快到方家寨時,天上忽然下起了大雨。這是海南氣候的一種特點,雨總是來得急也去得快。從車中向雨幕看去,除了燈光直接照射的前面路面,周圍的景物全部阻隔在雨幕的背後,影影綽綽,時隱時現。雨幕中,車前大燈也只能照射到前面不遠的一段路,司機在雨中放慢了車速。快到方家寨時,雨竟然停了。
車子進入方家寨那條唯一的一條貫通南北的大街。余暉是熟悉這條路的,他每次回家鄉,這條路是必經之地,而且一年前他為了二妹和大哥的事情,曾經在這條路上騎車走過幾個來回。一年過去了,這裏的街面上,與余暉一年前所見的沒有什麼變化,房屋還是那樣的房屋,街道還是那樣的街道,所不同的是現在是夜裏。余暉從來也沒有在夜裏來到過這條大街上。從黃色街燈照耀下的路面上,可以看出,他們路上所遇到的那陣雨,並沒有怎麼影響到這裏,這裏的路面幾乎沒有怎麼濕,雨在這裏只是隨風飄過時落了幾滴。街面上,已經沒有什麼人,冷冷清清的。白天的喧嘩,已經消散,只是在街面上留下了一些在夜風中不安靜地旋轉著,翻滾著,顫動著的各色塑膠袋和白色紙屑、黃色紙褙。
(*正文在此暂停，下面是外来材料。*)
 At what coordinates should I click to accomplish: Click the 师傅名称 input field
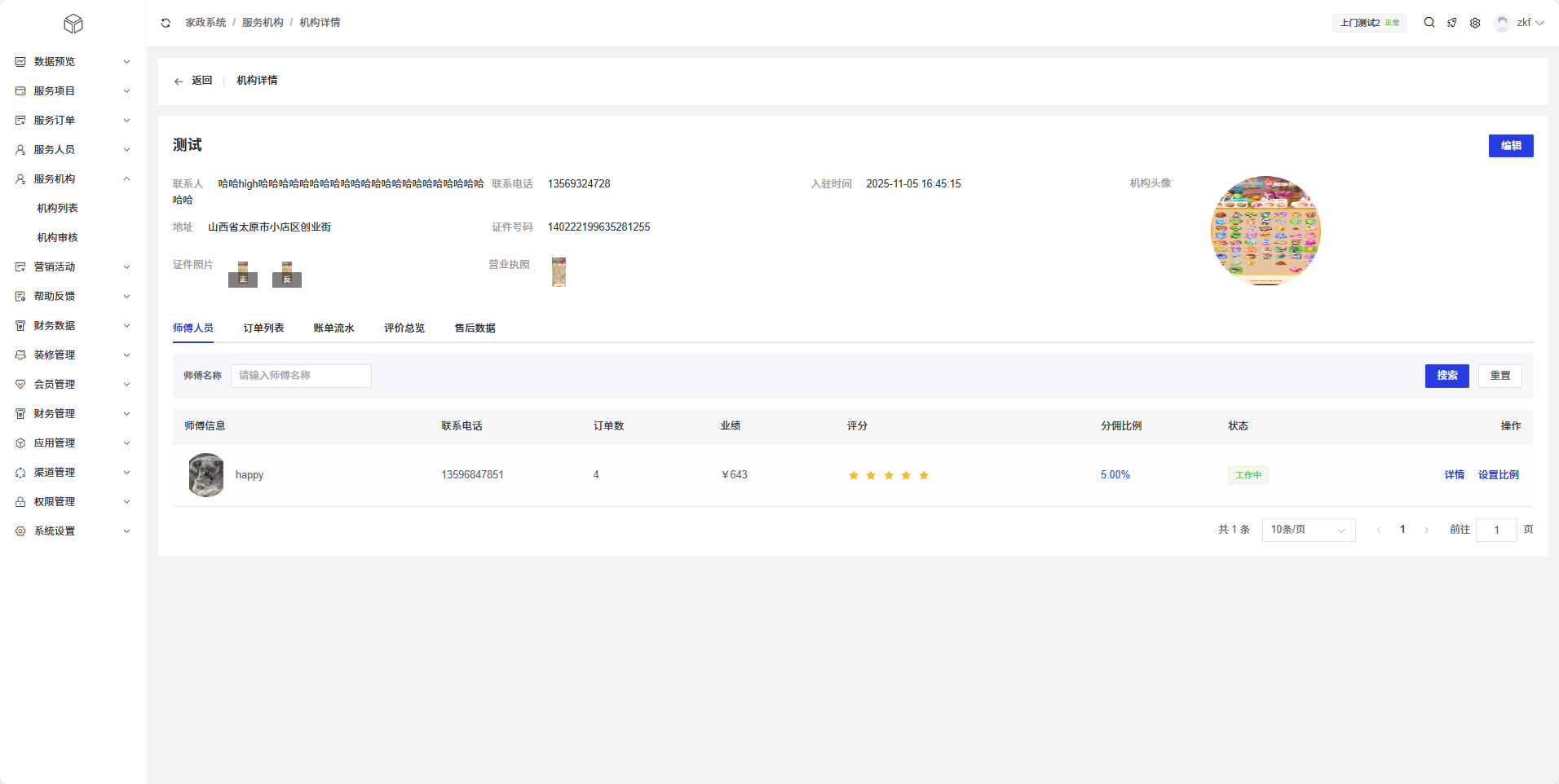301,376
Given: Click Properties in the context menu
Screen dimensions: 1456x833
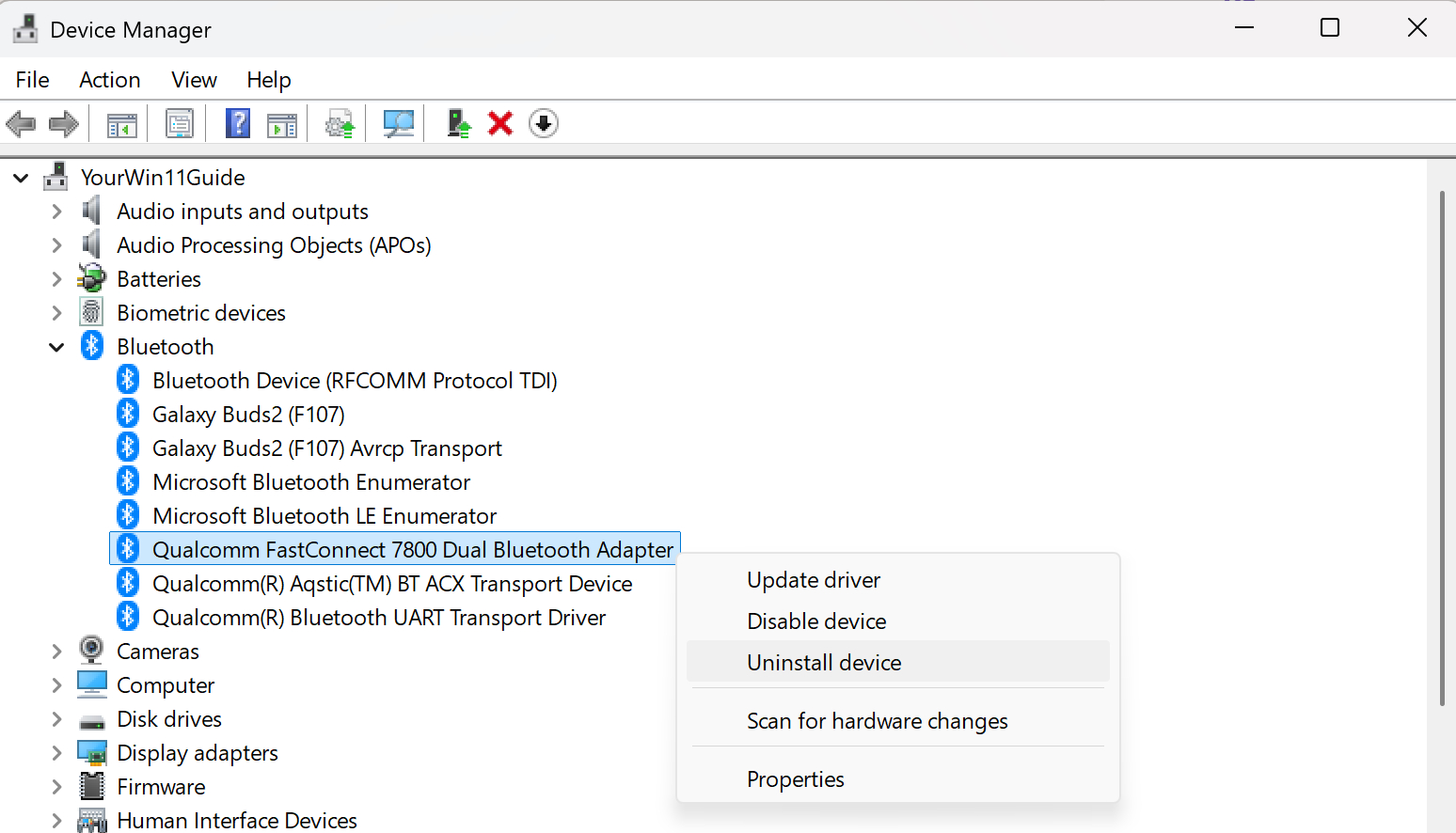Looking at the screenshot, I should tap(795, 778).
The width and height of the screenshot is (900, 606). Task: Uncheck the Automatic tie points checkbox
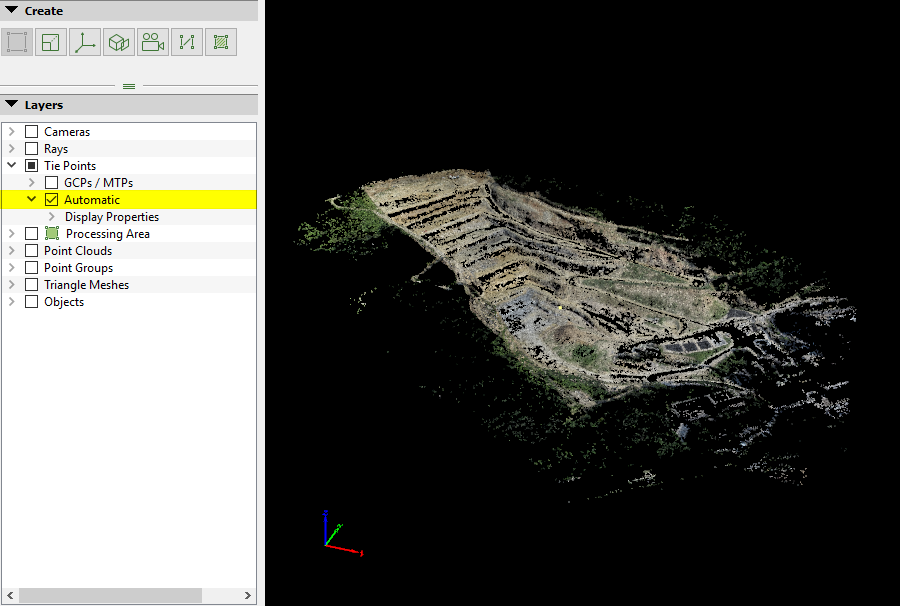pyautogui.click(x=52, y=200)
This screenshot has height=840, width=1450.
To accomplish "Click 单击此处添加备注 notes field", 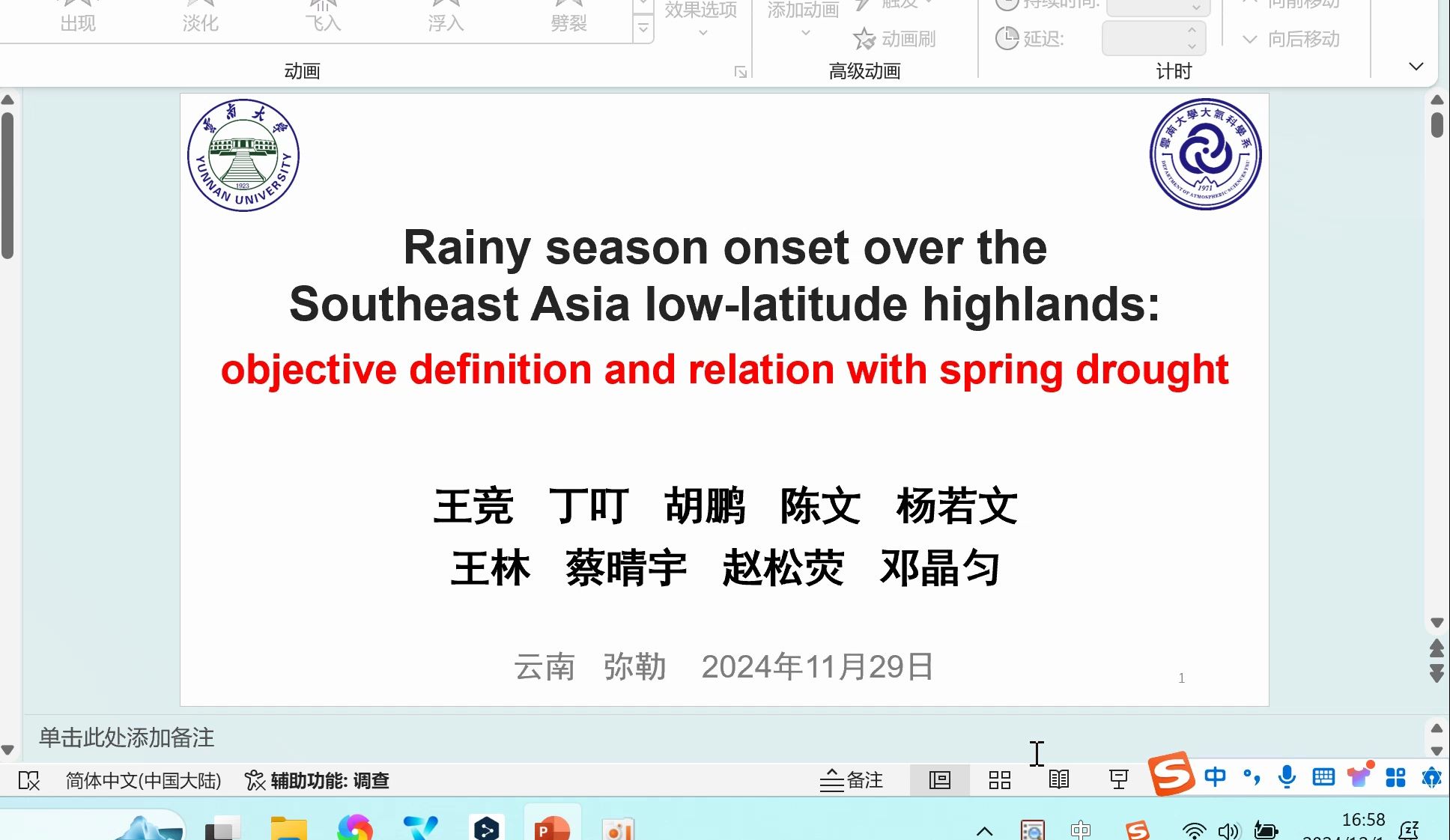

他讓車停在林書記住的小巷口一邊的街面暗影中。一進入方家寨地面,他就提前把匕首和橡皮手套,都裝在了卡素呢秋裝的褲兜裏。余暉穿了一身秋裝,雖然已是五月份了,但余暉知道,這裏的夜晚氣溫和北方差不多,有「一日四季」之說,即晨涼、午熱、夕暖、夜寒。為了安慰司機,也是為了行事方便,他沒有帶公事包,而是把他丟在了車後座上,並且告訴司機替他看著。下車前他看看腕上的夜光錶,錶針指向二十一時二十八分。
余暉下車後就直奔小巷入口處。衝著這處小巷的那家余暉和余武傑曾吃過早茶的酒店,如今依舊是燈火通明,從那裏傳出此地特有的「椰子、鳳梨、香蕉、獼猴」的猜拳行酒令和贏酒歡呼勸酒的喧嘩熱鬧聲。這種行酒令,正如北方的「棒子、老虎、雞、蟲子」一樣是個迴圈酒令。
余暉到了小巷入口處,先眺望了一下那個五角小樓,看到那個高高的鶴立雞群的五角小樓的中間屋子,亮著螢光燈。屋子裏有人,那個淫棍書記已經在家。小巷的頭尾都有路燈,但那座小樓所在的中間部位,卻是映在暗影裏。小巷中沒有其他人的影子,清清冷冷的,只是時有時無的微風,從小巷中游過。此地人因為「一日四季」的「夜寒」緣故,一般一到晚上就家家關門閉戶,沒有特殊情況是輕易不出門的。余暉一邊不緊不慢地在清清冷冷的小巷中走著,一邊就借著小巷路燈的微弱光亮,把那個在菜市場上買的灰色橡膠手套戴在手上。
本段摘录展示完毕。